| Exercise |
Filter the records below and copy every line containing the word "chart".

(Dataset items)
------------

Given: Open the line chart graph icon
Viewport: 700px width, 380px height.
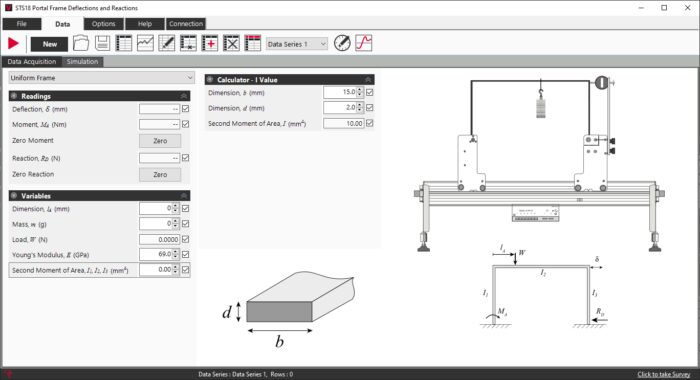Looking at the screenshot, I should tap(145, 43).
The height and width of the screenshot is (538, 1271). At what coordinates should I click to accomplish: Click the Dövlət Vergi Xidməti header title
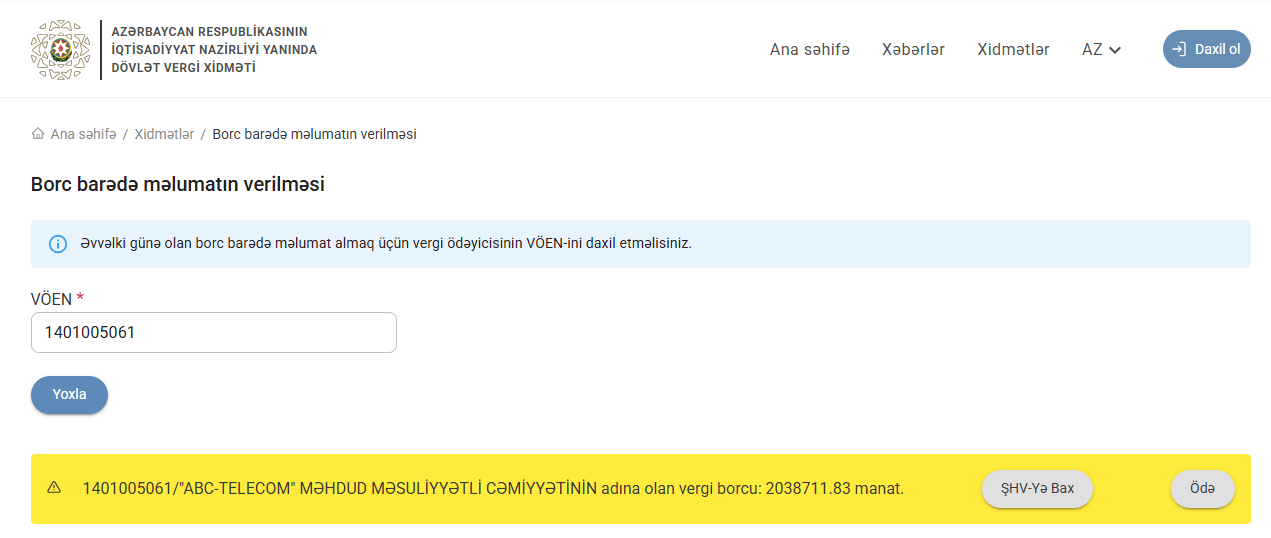click(214, 49)
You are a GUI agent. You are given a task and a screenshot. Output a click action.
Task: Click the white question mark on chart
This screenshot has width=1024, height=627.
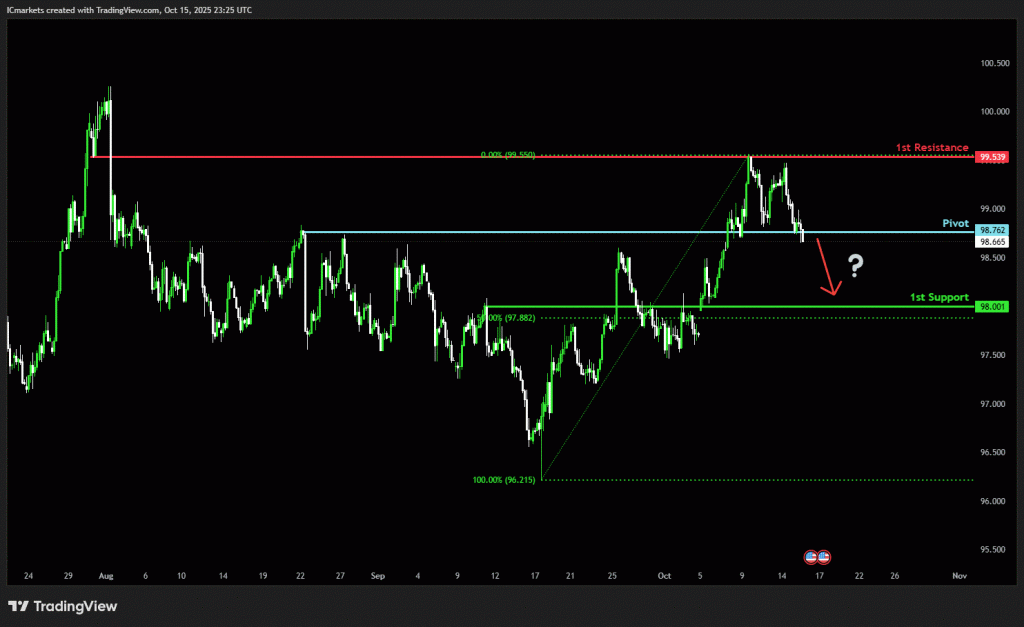(x=855, y=266)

------------

| Expected answer |
Given: Open the line chart graph icon
Task: Click the white question mark on chart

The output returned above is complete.